Data entries:
◆ ◆ ◆ ◆ ◆ ◆ ◆

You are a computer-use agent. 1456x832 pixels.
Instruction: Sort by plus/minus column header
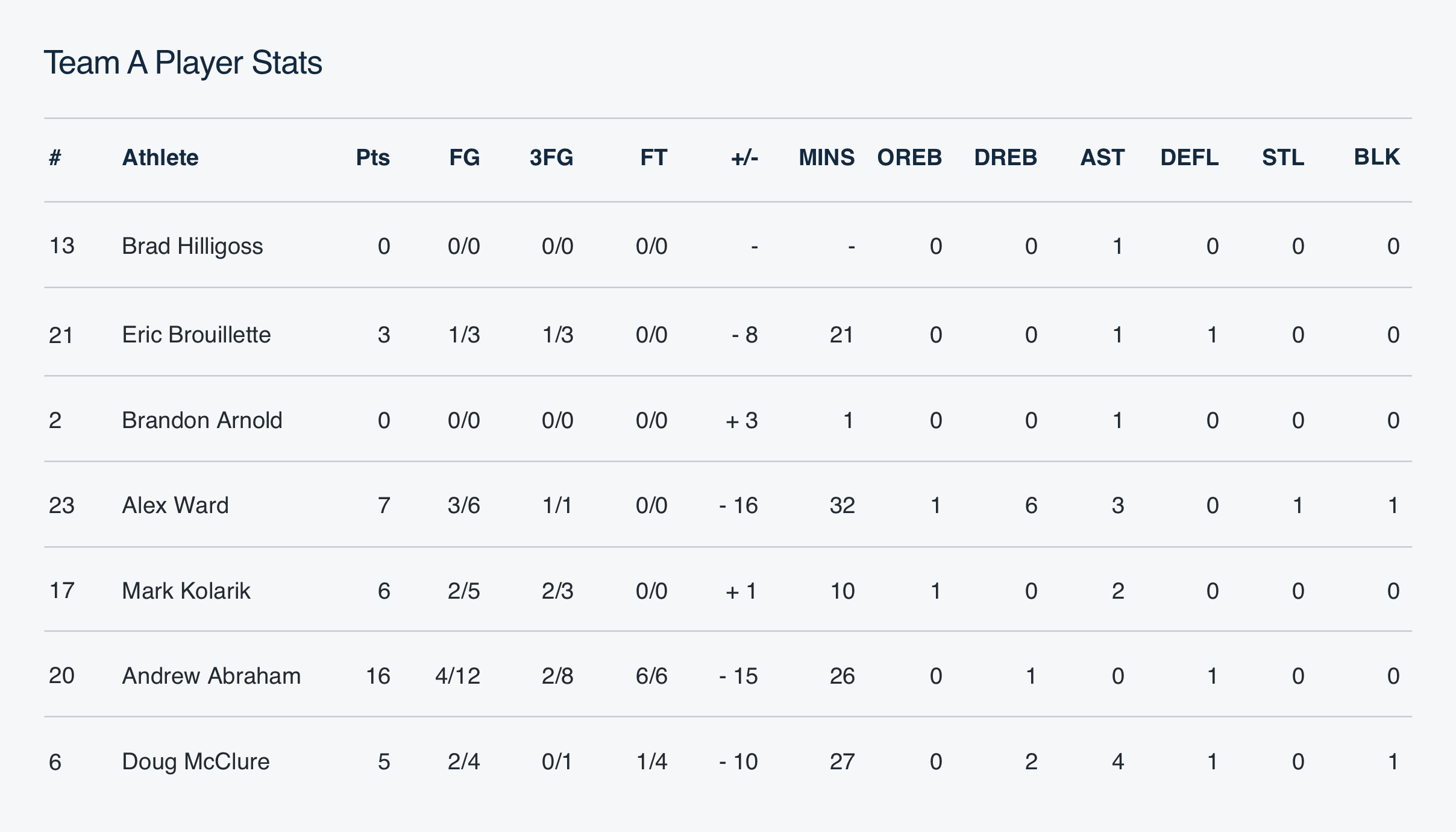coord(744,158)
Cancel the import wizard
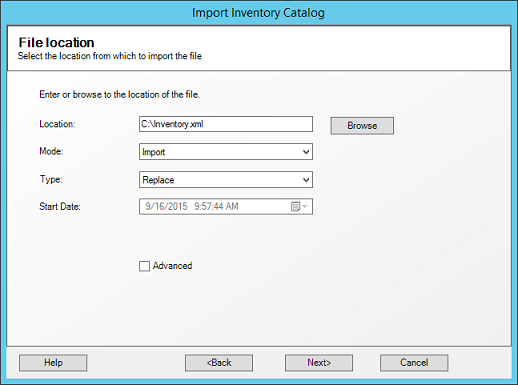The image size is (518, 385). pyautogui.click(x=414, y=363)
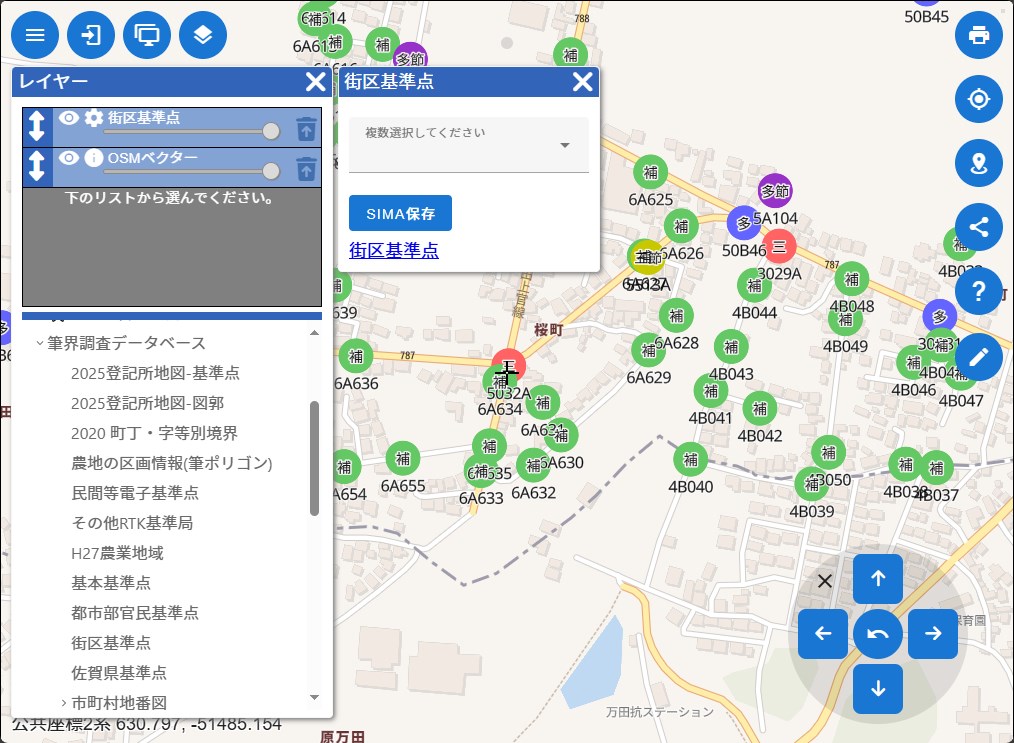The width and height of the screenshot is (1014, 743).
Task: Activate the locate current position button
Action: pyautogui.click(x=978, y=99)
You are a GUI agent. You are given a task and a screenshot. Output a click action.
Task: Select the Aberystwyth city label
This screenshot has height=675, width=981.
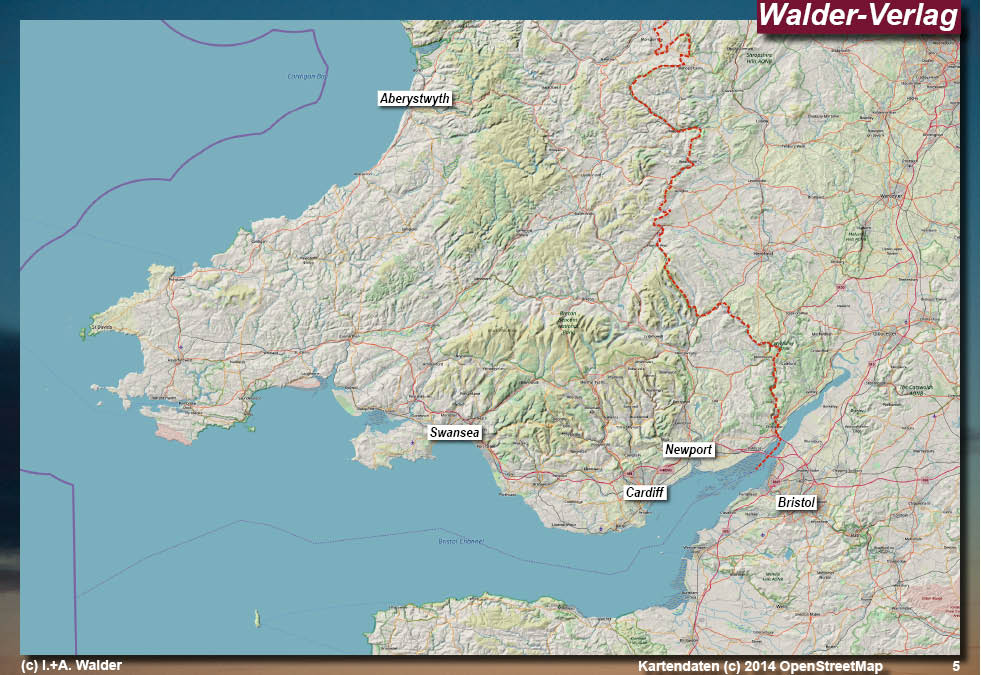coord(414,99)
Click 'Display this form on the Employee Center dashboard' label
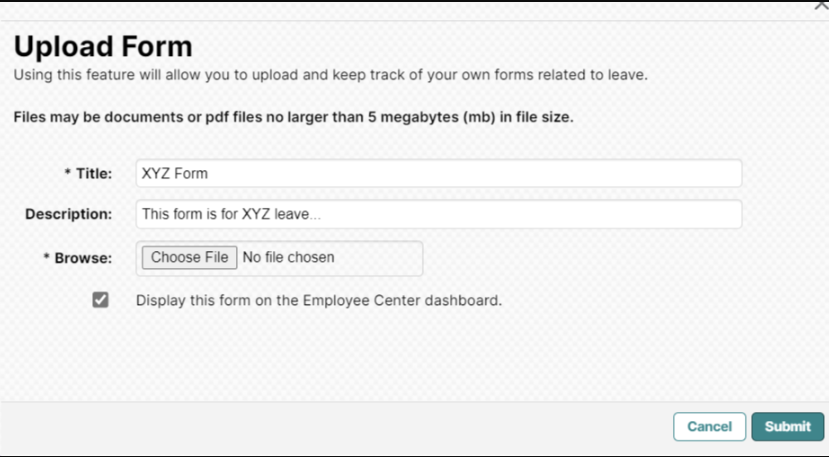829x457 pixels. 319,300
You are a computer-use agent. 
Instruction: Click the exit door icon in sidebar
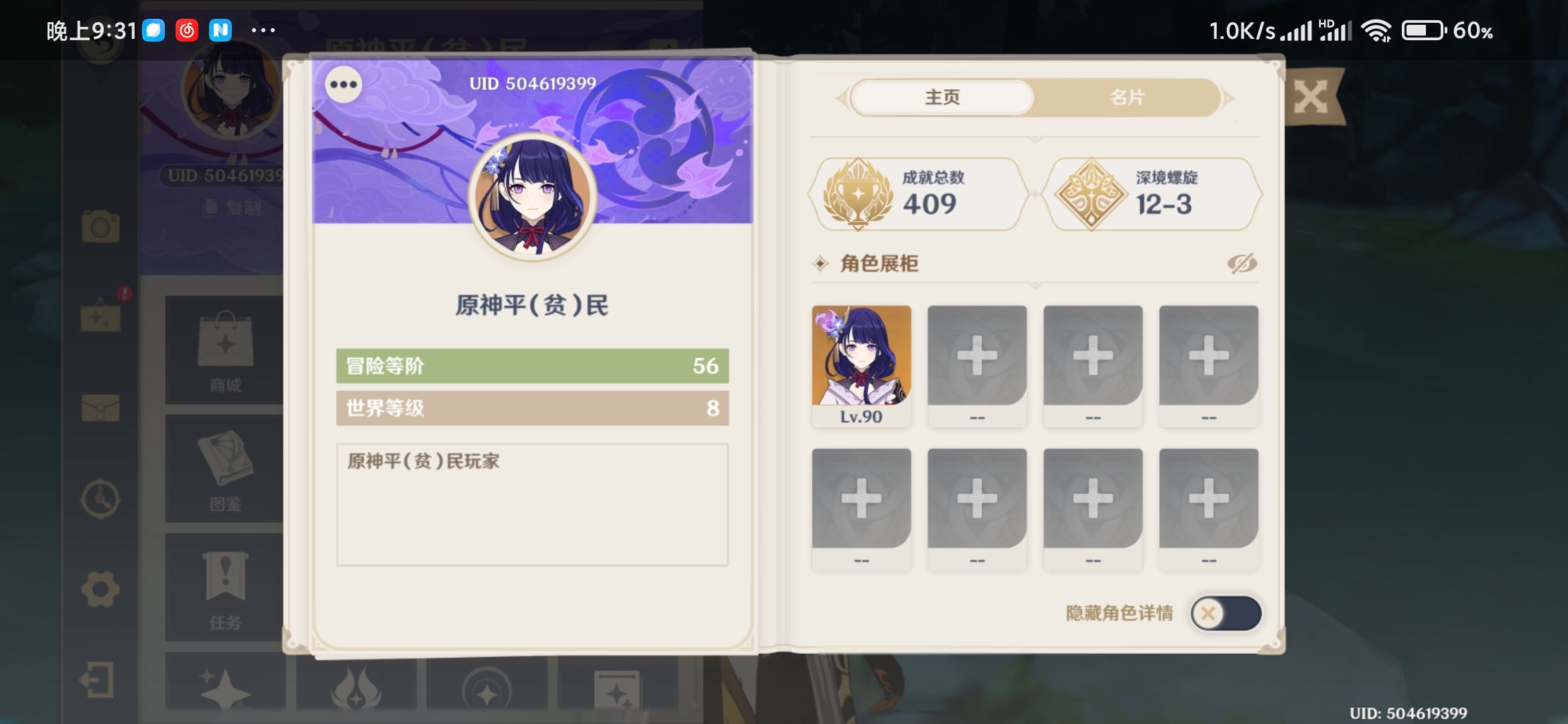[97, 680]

◆ ◆ ◆ ◆ ◆ ◆ ◆

All the lines above must be written out exactly, without a single picture.

ANSWER TO THIS TASK —
You are a computer-use agent. 1456x832 pixels.
Instruction: Sort by plus/minus column header
coord(744,158)
Cancel the import wizard
The image size is (518, 385). pyautogui.click(x=414, y=363)
The width and height of the screenshot is (1014, 743).
Task: Activate the locate current position button
Action: pyautogui.click(x=978, y=99)
You are a GUI agent. You are given a task and a screenshot. Output a click action.
Task: Select the Aberystwyth city label
This screenshot has height=675, width=981.
coord(414,99)
Click 'Display this form on the Employee Center dashboard' label
829x457 pixels. 319,300
You are a computer-use agent. 
Instruction: Click the exit door icon in sidebar
[97, 680]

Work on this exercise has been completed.